The inclusion of minors (children and adolescents) in registries and biobanks has several benefits for healthcare and research especially for early onset genetic conditions such as sickle cell disease (SCD). However, the inclusion of minors in research raises specific ethical issues around assent and assent comprehension [1, 2]; the age or developmental stage at which assent may be appropriate [3, 4]; parental consent [5], consent from emancipated young adults [6], reconsent at the age of adulthood [7, 8] and the importance of taking into consideration socio-cultural factors that may impact assent and parental consent [9, 10].

With growing interest in secondary uses of health data for research, there has been significant scholarship on informed consent guidelines to support biobanking, data sharing and the use of health data for secondary analysis.

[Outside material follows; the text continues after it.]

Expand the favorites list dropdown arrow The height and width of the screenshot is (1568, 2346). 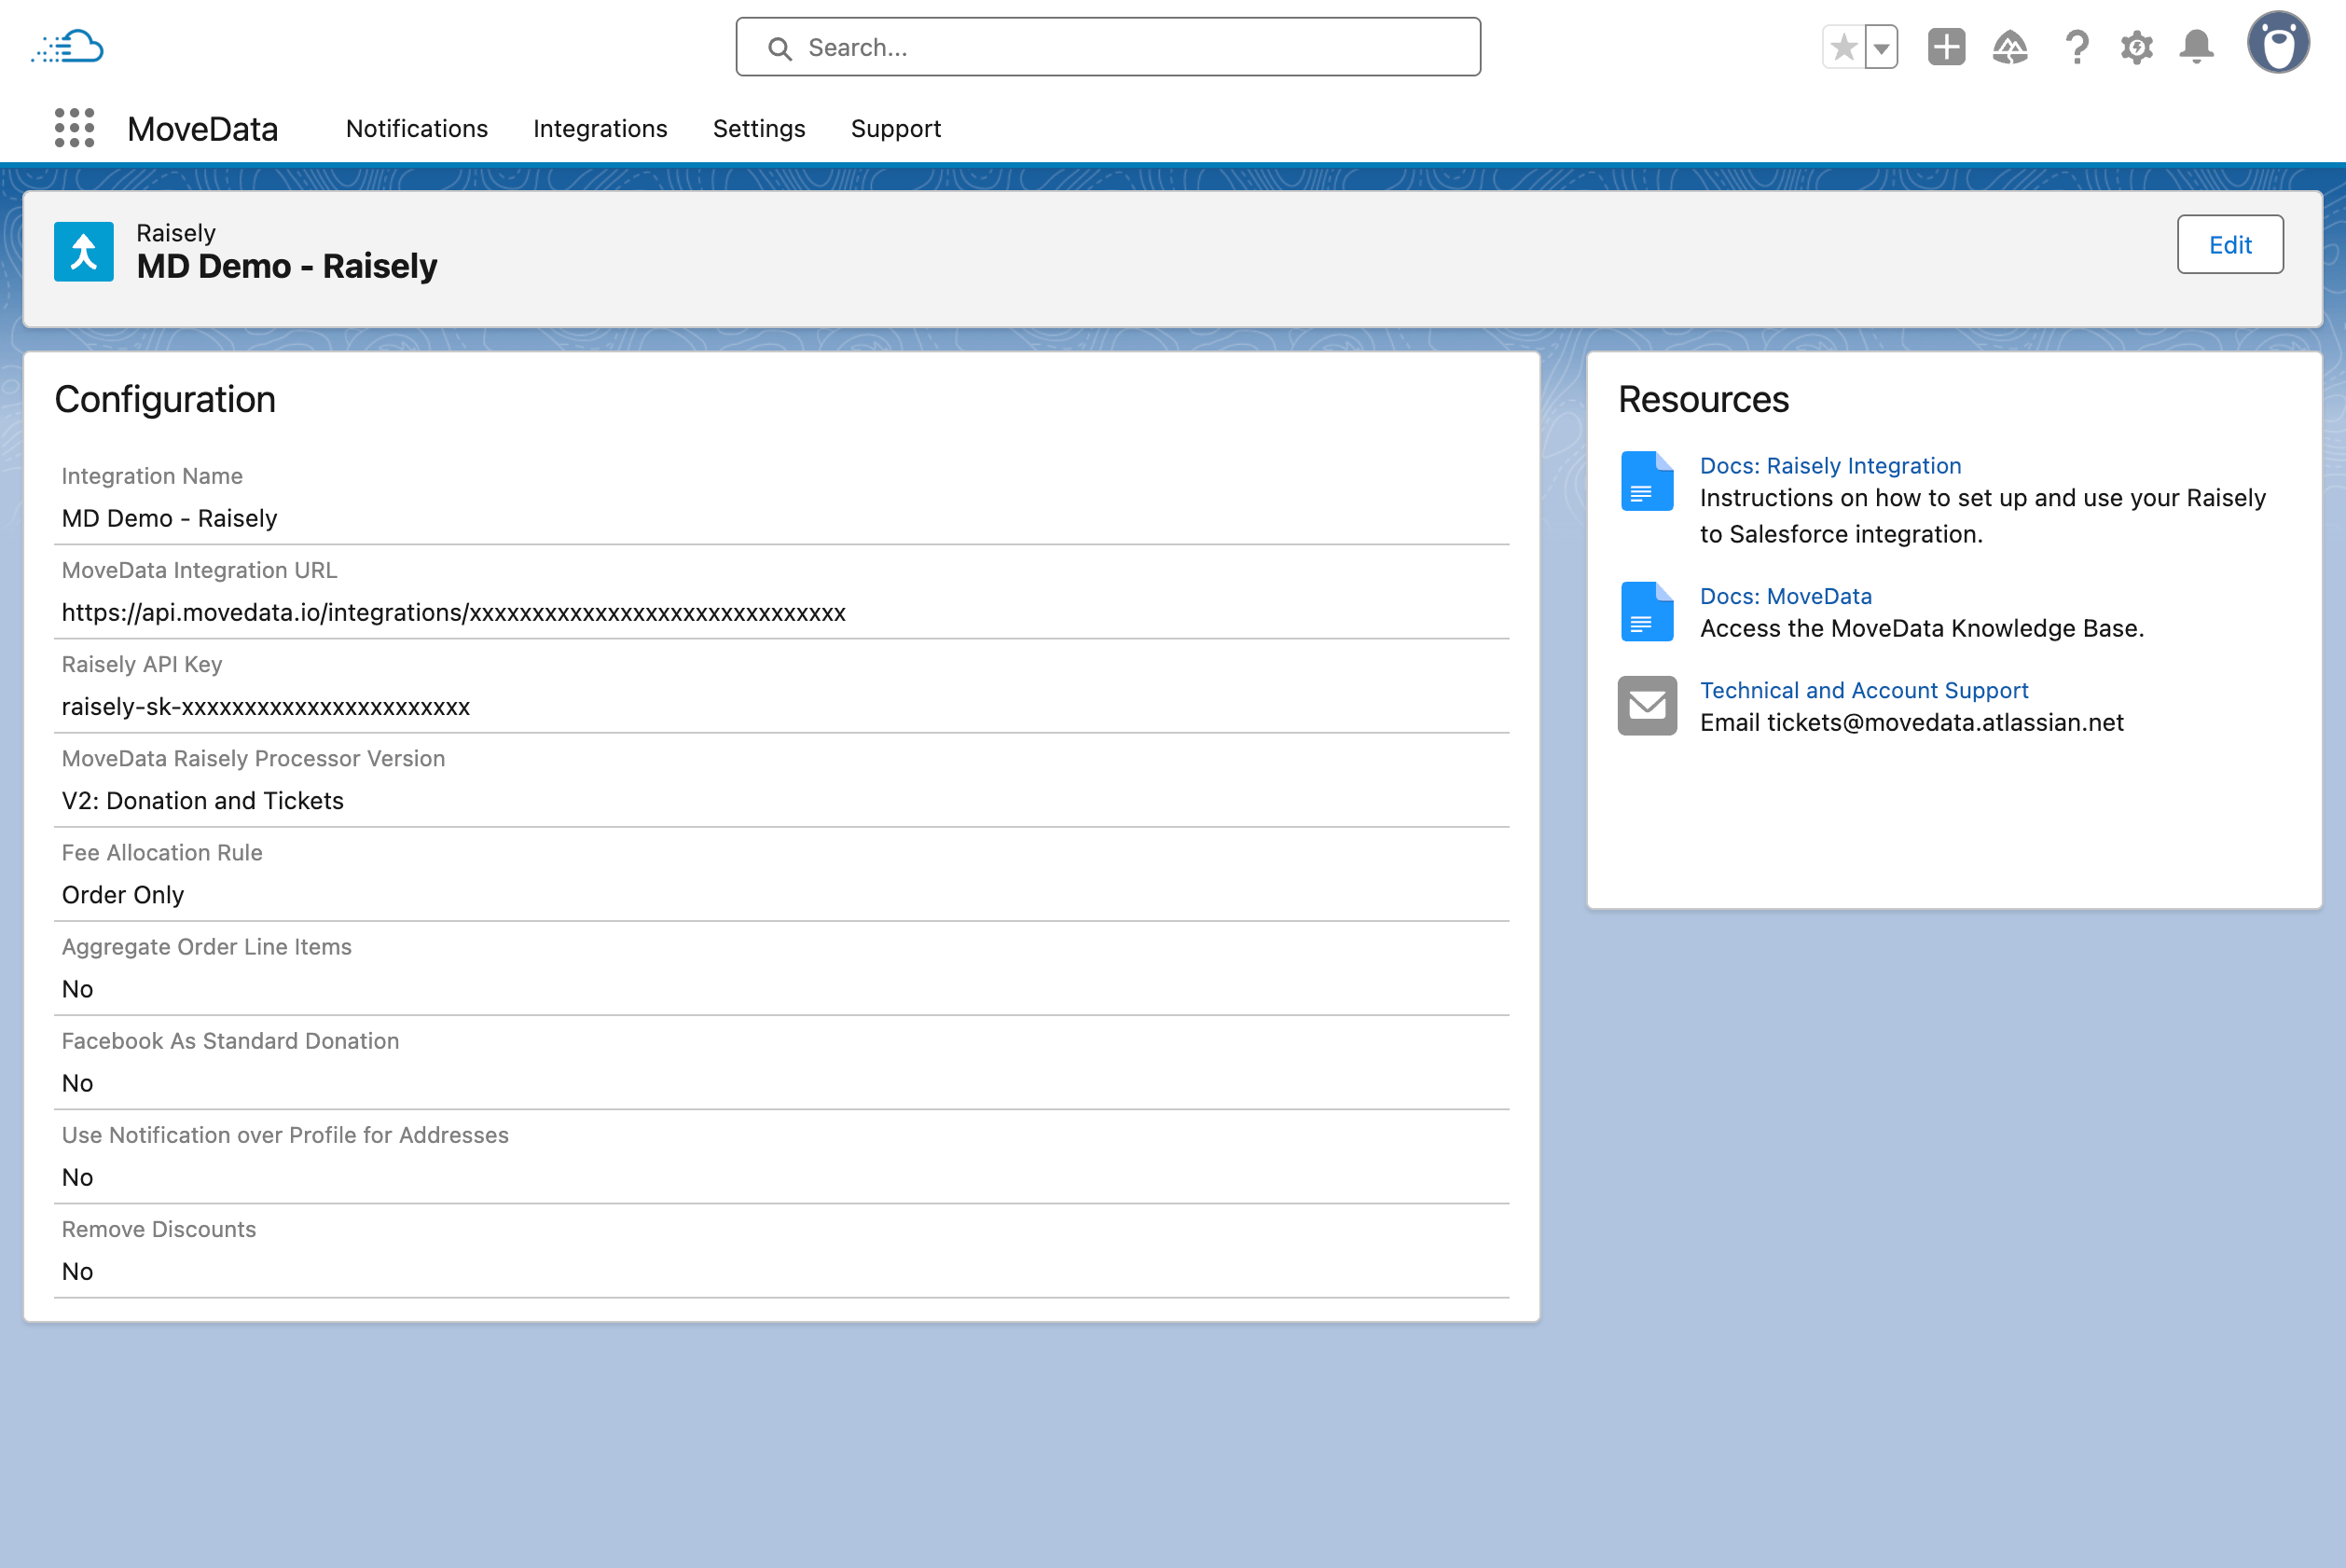click(x=1881, y=47)
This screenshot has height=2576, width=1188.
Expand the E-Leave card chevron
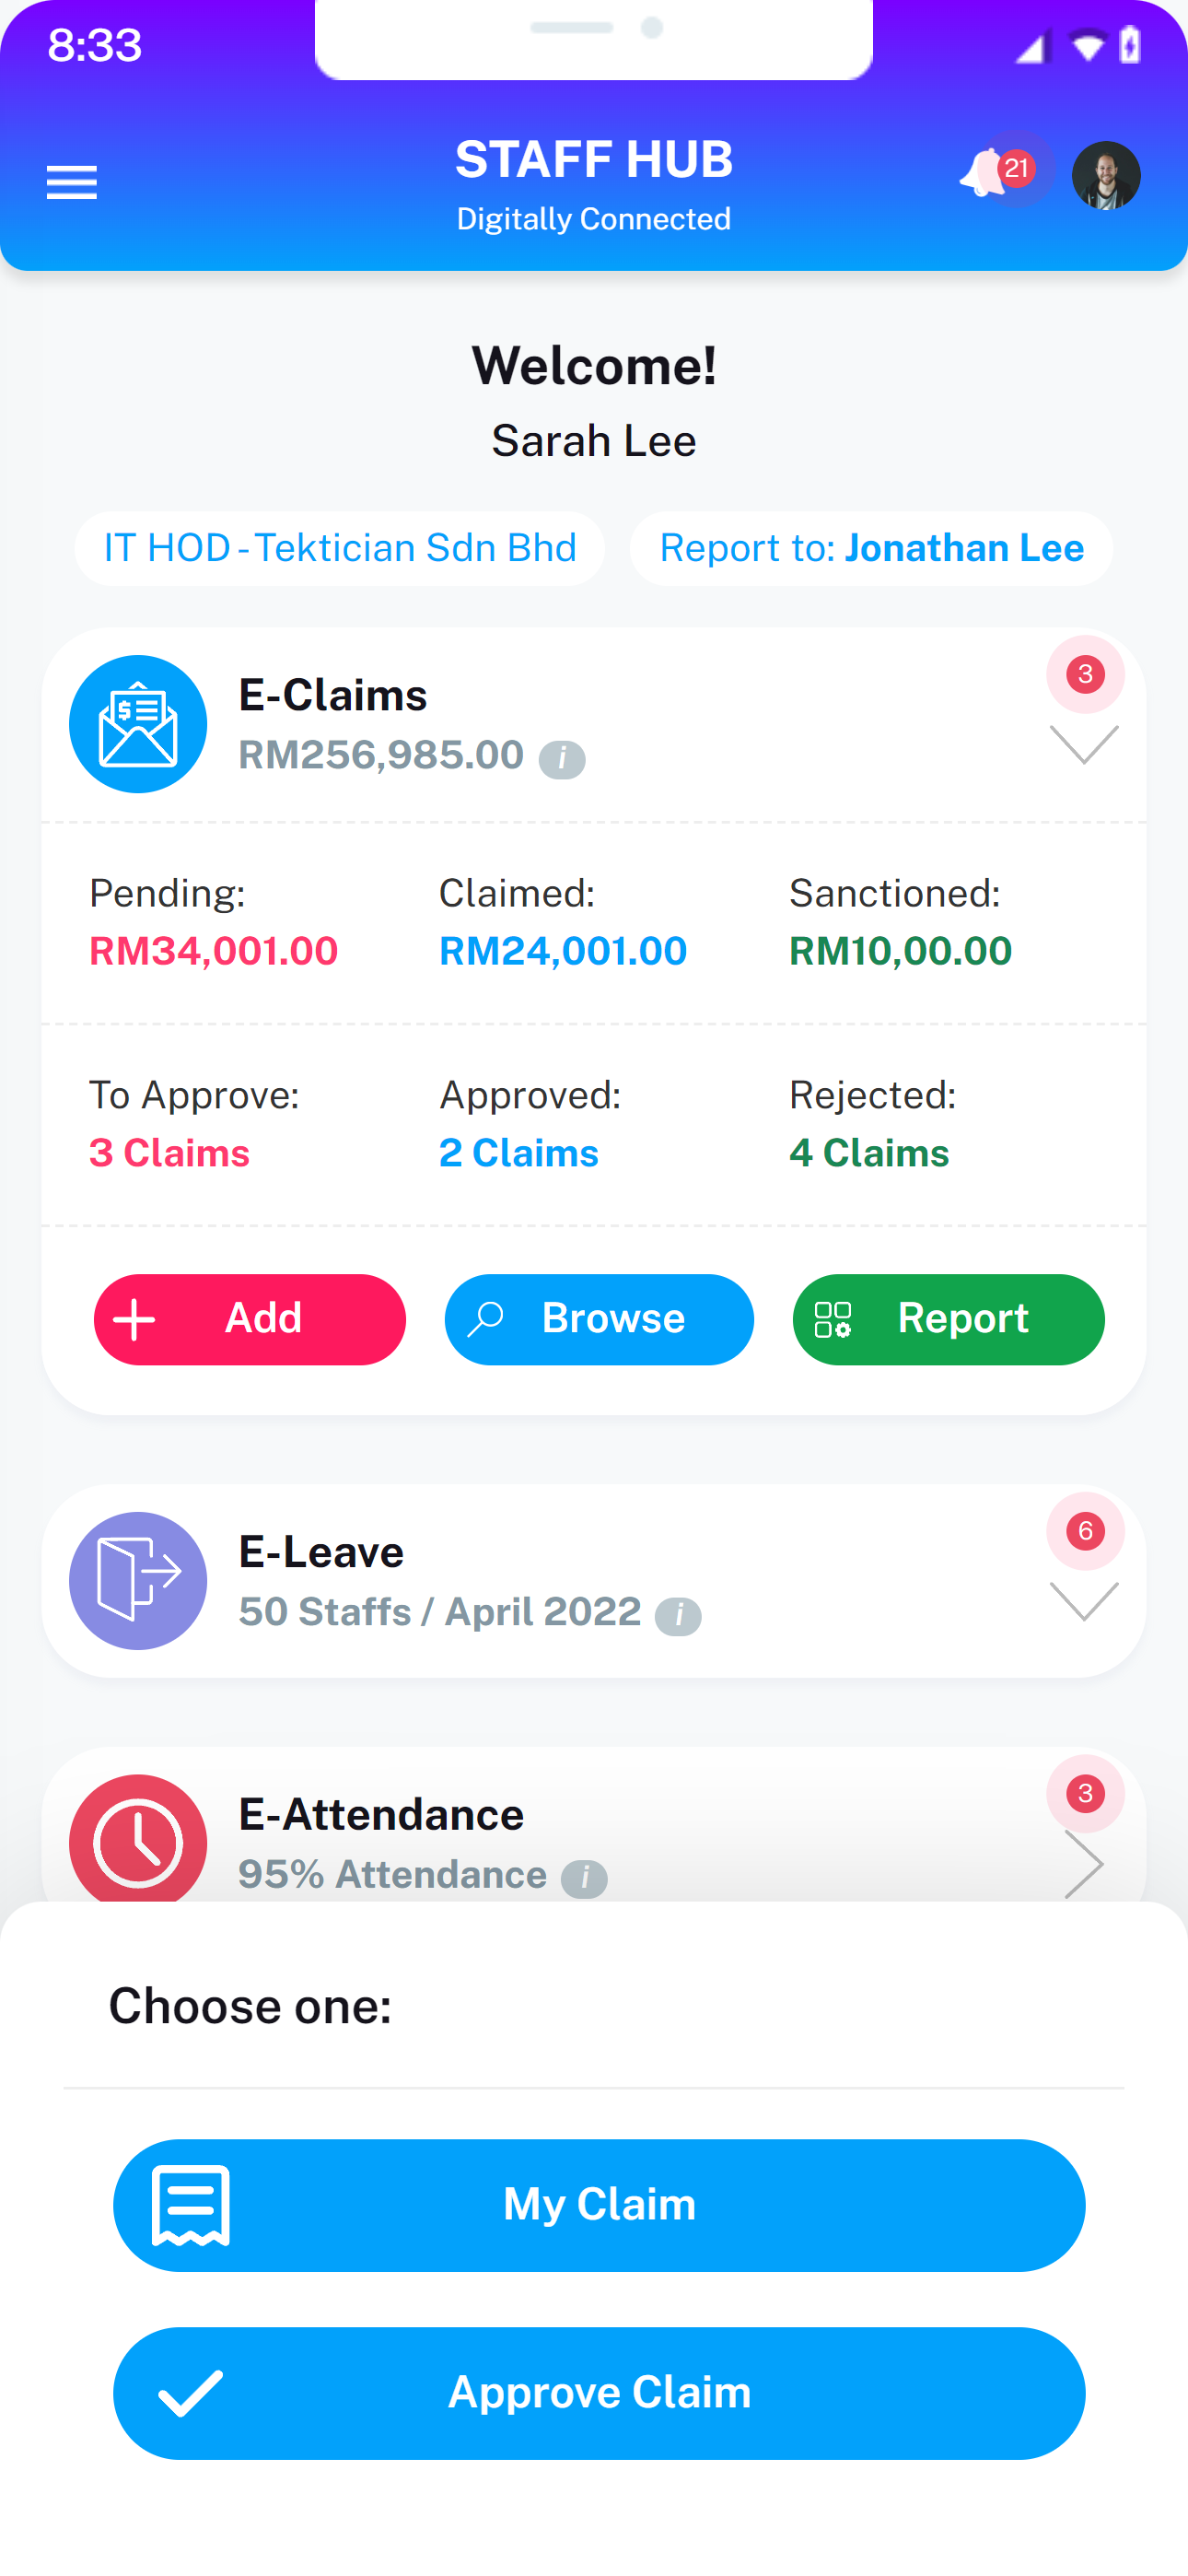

However, this has not been matched by a corresponding interest in highlighting national requirements for the inclusion of minors in research, including the potential impact of national research regulation on cross country collaborations, and the governance of health registries that enrol minors. Similarly, as biomedical research becomes reliant on biobanks and databases, there are questions on whether re-consent is required when minors reach the legal age of adulthood while a study is still in progress. [7]. The reason being that once a minor becomes an adult, it is necessary to ascertain that their continuous participation in a research project reflects their own choices rather than that of their parents or legal guardians [11]. This is in line with the research ethics principle of autonomy.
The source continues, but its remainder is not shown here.